— Data —
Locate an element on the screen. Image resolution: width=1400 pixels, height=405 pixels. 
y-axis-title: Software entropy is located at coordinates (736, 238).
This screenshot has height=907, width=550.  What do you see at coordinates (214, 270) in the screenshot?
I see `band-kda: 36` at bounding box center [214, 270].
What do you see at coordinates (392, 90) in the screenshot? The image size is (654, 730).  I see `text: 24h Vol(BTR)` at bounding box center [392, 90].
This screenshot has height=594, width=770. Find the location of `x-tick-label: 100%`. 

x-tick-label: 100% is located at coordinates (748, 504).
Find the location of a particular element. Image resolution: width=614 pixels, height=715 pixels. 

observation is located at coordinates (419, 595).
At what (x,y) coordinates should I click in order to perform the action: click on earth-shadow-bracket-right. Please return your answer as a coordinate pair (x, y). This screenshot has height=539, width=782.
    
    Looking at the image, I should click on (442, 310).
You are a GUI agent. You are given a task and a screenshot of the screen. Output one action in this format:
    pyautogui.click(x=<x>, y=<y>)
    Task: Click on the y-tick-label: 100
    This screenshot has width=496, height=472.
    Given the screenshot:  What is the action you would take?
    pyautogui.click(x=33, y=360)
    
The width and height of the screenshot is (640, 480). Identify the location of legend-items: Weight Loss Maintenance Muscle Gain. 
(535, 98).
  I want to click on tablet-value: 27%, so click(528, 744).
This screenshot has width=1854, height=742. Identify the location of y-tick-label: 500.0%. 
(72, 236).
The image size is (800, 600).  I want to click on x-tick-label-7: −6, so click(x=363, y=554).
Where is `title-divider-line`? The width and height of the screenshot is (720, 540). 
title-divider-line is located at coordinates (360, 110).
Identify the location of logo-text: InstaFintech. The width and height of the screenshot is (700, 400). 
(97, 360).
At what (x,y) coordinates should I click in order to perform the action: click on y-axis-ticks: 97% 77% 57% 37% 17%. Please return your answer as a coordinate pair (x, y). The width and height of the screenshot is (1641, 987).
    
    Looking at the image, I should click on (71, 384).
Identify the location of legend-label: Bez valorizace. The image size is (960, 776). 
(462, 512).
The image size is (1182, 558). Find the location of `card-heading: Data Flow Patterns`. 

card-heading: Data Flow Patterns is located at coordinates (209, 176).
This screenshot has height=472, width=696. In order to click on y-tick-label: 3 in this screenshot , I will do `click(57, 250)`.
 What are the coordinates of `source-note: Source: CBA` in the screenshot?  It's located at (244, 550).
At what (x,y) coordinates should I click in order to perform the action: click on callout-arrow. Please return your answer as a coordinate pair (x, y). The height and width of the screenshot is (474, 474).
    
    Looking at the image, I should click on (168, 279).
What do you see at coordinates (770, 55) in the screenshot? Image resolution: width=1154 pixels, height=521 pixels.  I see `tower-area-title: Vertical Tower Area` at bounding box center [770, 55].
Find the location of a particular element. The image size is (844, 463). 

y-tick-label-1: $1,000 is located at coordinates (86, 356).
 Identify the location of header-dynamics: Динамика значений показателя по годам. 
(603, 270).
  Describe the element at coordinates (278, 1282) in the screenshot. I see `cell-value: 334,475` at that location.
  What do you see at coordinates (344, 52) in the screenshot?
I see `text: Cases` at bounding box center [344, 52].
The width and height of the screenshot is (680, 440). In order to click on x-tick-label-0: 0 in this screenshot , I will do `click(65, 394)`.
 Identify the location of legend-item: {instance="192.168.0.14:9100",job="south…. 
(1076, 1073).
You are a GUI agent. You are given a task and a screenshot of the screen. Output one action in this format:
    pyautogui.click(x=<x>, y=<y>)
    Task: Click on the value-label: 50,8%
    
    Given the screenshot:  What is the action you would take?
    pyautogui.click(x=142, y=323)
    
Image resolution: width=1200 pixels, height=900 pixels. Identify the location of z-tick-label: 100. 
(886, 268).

— Work task —
Retype the items starting with the line that contains "Find the location of a particular element. The" and running through the end of the items, both ends included.

— Task result —
Find the location of a particular element. The image size is (844, 463). 

y-tick-label-1: $1,000 is located at coordinates (86, 356).
 Identify the location of header-dynamics: Динамика значений показателя по годам. 
(603, 270).
  Describe the element at coordinates (278, 1282) in the screenshot. I see `cell-value: 334,475` at that location.
  What do you see at coordinates (344, 52) in the screenshot?
I see `text: Cases` at bounding box center [344, 52].
The width and height of the screenshot is (680, 440). In order to click on x-tick-label-0: 0 in this screenshot , I will do `click(65, 394)`.
 Identify the location of legend-item: {instance="192.168.0.14:9100",job="south…. 
(1076, 1073).
You are a GUI agent. You are given a task and a screenshot of the screen. Output one action in this format:
    pyautogui.click(x=<x>, y=<y>)
    Task: Click on the value-label: 50,8%
    
    Given the screenshot:  What is the action you would take?
    pyautogui.click(x=142, y=323)
    
Image resolution: width=1200 pixels, height=900 pixels. Identify the location of z-tick-label: 100. 
(886, 268).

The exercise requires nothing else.